> _Task item_
From the first line to the last, print the records exactly.

> _Stored records_
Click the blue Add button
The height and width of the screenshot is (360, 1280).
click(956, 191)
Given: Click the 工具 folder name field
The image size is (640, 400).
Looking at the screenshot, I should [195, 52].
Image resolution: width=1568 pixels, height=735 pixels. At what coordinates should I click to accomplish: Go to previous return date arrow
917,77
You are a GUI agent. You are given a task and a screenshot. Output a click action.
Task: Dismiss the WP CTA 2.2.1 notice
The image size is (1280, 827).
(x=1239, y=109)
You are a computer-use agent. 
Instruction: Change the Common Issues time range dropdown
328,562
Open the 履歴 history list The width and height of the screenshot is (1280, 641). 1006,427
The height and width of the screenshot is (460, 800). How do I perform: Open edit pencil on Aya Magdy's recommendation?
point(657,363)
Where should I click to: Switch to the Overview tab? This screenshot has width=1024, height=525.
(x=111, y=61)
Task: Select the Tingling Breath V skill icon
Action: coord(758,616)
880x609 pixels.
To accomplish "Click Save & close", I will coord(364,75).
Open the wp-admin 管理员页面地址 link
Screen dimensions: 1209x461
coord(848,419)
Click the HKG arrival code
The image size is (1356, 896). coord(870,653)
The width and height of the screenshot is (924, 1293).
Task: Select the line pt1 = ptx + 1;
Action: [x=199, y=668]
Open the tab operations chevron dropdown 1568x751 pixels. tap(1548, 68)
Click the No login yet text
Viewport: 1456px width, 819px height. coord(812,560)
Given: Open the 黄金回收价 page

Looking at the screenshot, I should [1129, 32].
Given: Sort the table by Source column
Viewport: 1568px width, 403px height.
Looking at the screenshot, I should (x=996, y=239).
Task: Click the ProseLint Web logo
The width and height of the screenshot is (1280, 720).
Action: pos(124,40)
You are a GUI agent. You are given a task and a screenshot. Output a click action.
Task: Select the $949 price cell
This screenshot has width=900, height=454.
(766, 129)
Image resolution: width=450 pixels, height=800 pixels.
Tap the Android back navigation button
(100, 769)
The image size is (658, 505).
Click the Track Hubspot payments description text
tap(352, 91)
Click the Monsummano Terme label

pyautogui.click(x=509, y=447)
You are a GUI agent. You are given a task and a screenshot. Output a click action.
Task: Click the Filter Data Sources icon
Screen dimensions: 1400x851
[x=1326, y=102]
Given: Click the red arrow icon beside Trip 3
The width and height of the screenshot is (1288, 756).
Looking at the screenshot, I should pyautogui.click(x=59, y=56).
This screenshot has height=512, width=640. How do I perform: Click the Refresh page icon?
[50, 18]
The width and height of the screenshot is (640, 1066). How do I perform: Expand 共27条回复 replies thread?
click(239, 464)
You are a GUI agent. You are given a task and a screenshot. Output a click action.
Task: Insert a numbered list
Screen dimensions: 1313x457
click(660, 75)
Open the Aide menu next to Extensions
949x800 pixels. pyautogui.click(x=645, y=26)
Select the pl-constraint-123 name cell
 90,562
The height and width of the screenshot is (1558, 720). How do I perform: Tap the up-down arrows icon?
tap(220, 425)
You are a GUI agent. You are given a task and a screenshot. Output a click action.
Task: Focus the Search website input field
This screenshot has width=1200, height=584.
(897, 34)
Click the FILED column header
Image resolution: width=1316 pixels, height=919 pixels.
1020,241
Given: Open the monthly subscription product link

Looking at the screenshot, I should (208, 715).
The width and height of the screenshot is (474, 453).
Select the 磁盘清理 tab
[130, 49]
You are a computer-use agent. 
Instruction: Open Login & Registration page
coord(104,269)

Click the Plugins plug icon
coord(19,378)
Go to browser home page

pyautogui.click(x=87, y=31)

> _Written reply_
Click the blue Add button
The height and width of the screenshot is (360, 1280).
click(956, 191)
Given: Click the 工具 folder name field
The image size is (640, 400).
Looking at the screenshot, I should [195, 52].
Image resolution: width=1568 pixels, height=735 pixels. At what coordinates should I click to accomplish: Go to previous return date arrow
917,77
You are a GUI agent. You are given a task and a screenshot. Output a click action.
Task: Dismiss the WP CTA 2.2.1 notice
The image size is (1280, 827).
(x=1239, y=109)
You are a computer-use agent. 
Instruction: Change the Common Issues time range dropdown
328,562
Open the 履歴 history list The width and height of the screenshot is (1280, 641). 1006,427
The height and width of the screenshot is (460, 800). How do I perform: Open edit pencil on Aya Magdy's recommendation?
point(657,363)
Where should I click to: Switch to the Overview tab? This screenshot has width=1024, height=525.
(x=111, y=61)
Task: Select the Tingling Breath V skill icon
Action: coord(758,616)
880x609 pixels.
To accomplish "Click Save & close", I will coord(364,75).
Open the wp-admin 管理员页面地址 link
Screen dimensions: 1209x461
coord(848,419)
Click the HKG arrival code
The image size is (1356, 896). coord(870,653)
The width and height of the screenshot is (924, 1293).
Task: Select the line pt1 = ptx + 1;
Action: [x=199, y=668]
Open the tab operations chevron dropdown 1568x751 pixels. tap(1548, 68)
Click the No login yet text
Viewport: 1456px width, 819px height. coord(812,560)
Given: Open the 黄金回收价 page

Looking at the screenshot, I should [1129, 32].
Given: Sort the table by Source column
Viewport: 1568px width, 403px height.
Looking at the screenshot, I should (x=996, y=239).
Task: Click the ProseLint Web logo
The width and height of the screenshot is (1280, 720).
Action: pos(124,40)
You are a GUI agent. You are given a task and a screenshot. Output a click action.
Task: Select the $949 price cell
This screenshot has width=900, height=454.
(766, 129)
Image resolution: width=450 pixels, height=800 pixels.
Tap the Android back navigation button
(100, 769)
The image size is (658, 505).
Click the Track Hubspot payments description text
tap(352, 91)
Click the Monsummano Terme label

pyautogui.click(x=509, y=447)
You are a GUI agent. You are given a task and a screenshot. Output a click action.
Task: Click the Filter Data Sources icon
Screen dimensions: 1400x851
[x=1326, y=102]
Given: Click the red arrow icon beside Trip 3
The width and height of the screenshot is (1288, 756).
Looking at the screenshot, I should pyautogui.click(x=59, y=56).
This screenshot has height=512, width=640. How do I perform: Click the Refresh page icon?
[50, 18]
The width and height of the screenshot is (640, 1066). How do I perform: Expand 共27条回复 replies thread?
click(239, 464)
You are a GUI agent. You are given a task and a screenshot. Output a click action.
Task: Insert a numbered list
Screen dimensions: 1313x457
click(660, 75)
Open the Aide menu next to Extensions
949x800 pixels. pyautogui.click(x=645, y=26)
Select the pl-constraint-123 name cell
 90,562
The height and width of the screenshot is (1558, 720). How do I perform: Tap the up-down arrows icon?
tap(220, 425)
You are a GUI agent. You are given a task and a screenshot. Output a click action.
Task: Focus the Search website input field
This screenshot has width=1200, height=584.
(897, 34)
Click the FILED column header
Image resolution: width=1316 pixels, height=919 pixels.
1020,241
Given: Open the monthly subscription product link

Looking at the screenshot, I should (208, 715).
The width and height of the screenshot is (474, 453).
Select the 磁盘清理 tab
[130, 49]
You are a computer-use agent. 
Instruction: Open Login & Registration page
coord(104,269)

Click the Plugins plug icon
coord(19,378)
Go to browser home page

pyautogui.click(x=87, y=31)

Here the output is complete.